List of first 100 prime numbers are given below. They are encircled.

**Even Numbers**. *The numbers exactly divisible by *2* are known as even numbers.*

**Odd Numbers**. *The numbers which are not exactly divisible by *2* are known as odd numbers.*

**Notable facts**

- 2 is the smallest prime number which is even.
- Every prime number except 2 is odd.

**Exercise 1**. State whether the following statements are True or False:

- All prime numbers are odd.
- 2 is the only even prime number.
- All even numbers are composite numbers.
- The product of two even numbers is always even.
- If an even number is divided by 2, the quotient is always odd.
- Prime numbers do not have any factors.
- Sum of two prime numbers is always even.
- The product of three odd numbers is odd.
- The sum of three odd numbers is even.
- The sum of two odd numbers and one even number is even.

**Exercise 2**. Fill in the blanks:

- The smallest prime number is …………………………
- The smallest composite number is …………………………
- The smallest even number is …………………………
- 1 is neither ………………………… nor…………………………
- A number which has only two factors is called a …………………………
- A number which has more than two factors is called a …………………………

**Exercise 3**. What is the greatest prime number between 1 and 20?

**Exercise 4**. Write down separately the prime and composite numbers less than 50.

**Exercise 5**. What is the sum of any two (a) Odd numbers? (b) Even numbers?

**Exercise 6**. Justify which among the numbers (a) 23 (b) 51 (c) 37 (d) 26 are prime?

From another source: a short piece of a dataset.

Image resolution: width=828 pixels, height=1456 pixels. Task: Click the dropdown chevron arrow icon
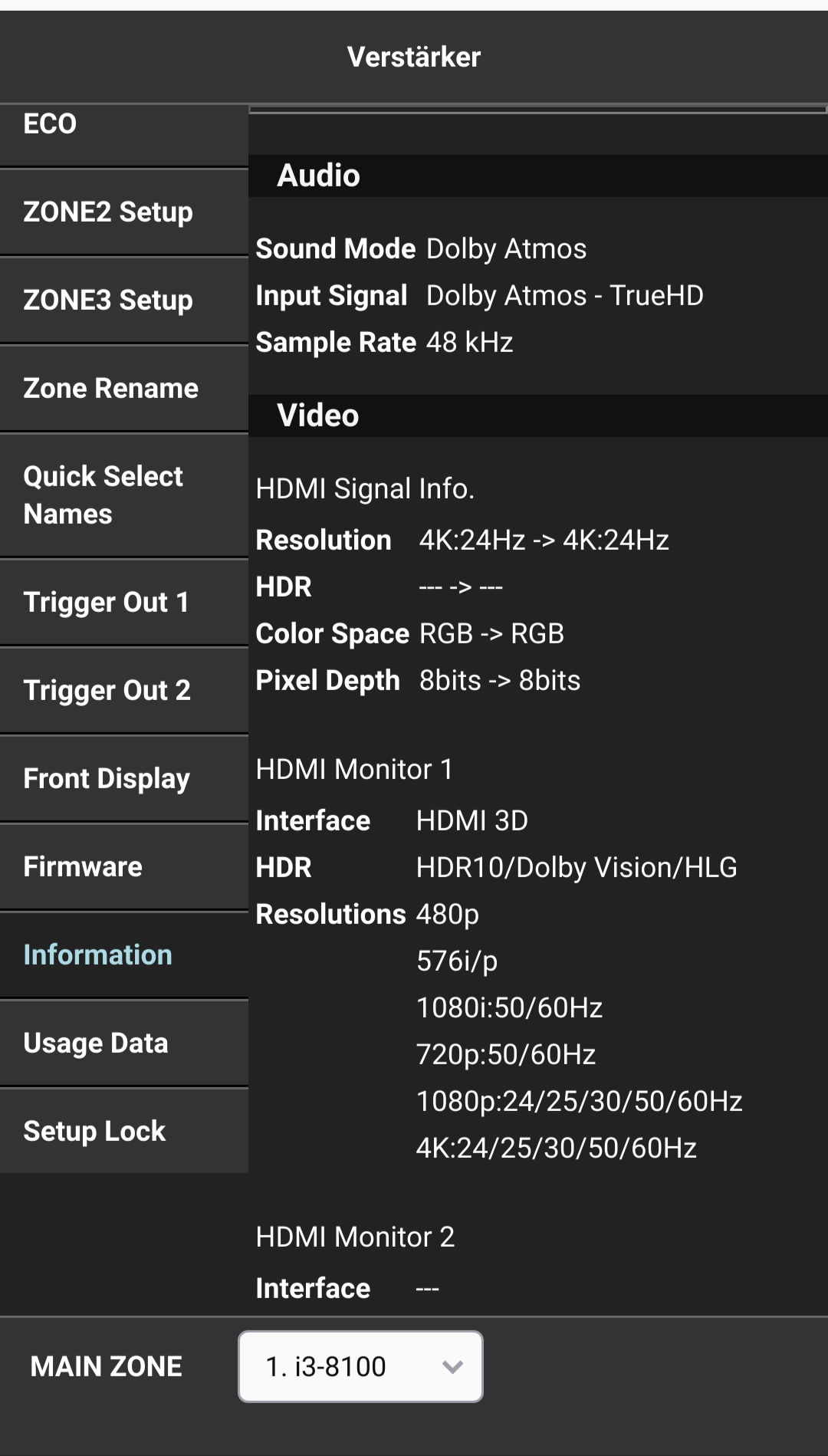click(452, 1366)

**Exercise 7**. Express (a) 18 (b) 24 (c) 36 (d) 44 as the sum of two odd primes.

**Exercise 8**. Express (a) 21 (b) 31 (c) 53 (d) 61 as the sum of three odd primes.

**Exercise 9**. Give ten pairs of prime numbers whose difference is 2.

**Exercise 10**. Write seven consecutive composite numbers less than 100 so that there is no prime number between them.

**Exercise 11**. The numbers 13 and 31 are prime numbers. Both these numbers have same digits 1 and 3. Find such pairs of prime numbers up to 110.

**Exercise 12**. Write five pairs of prime numbers less than 20 whose sum is divisible by 5.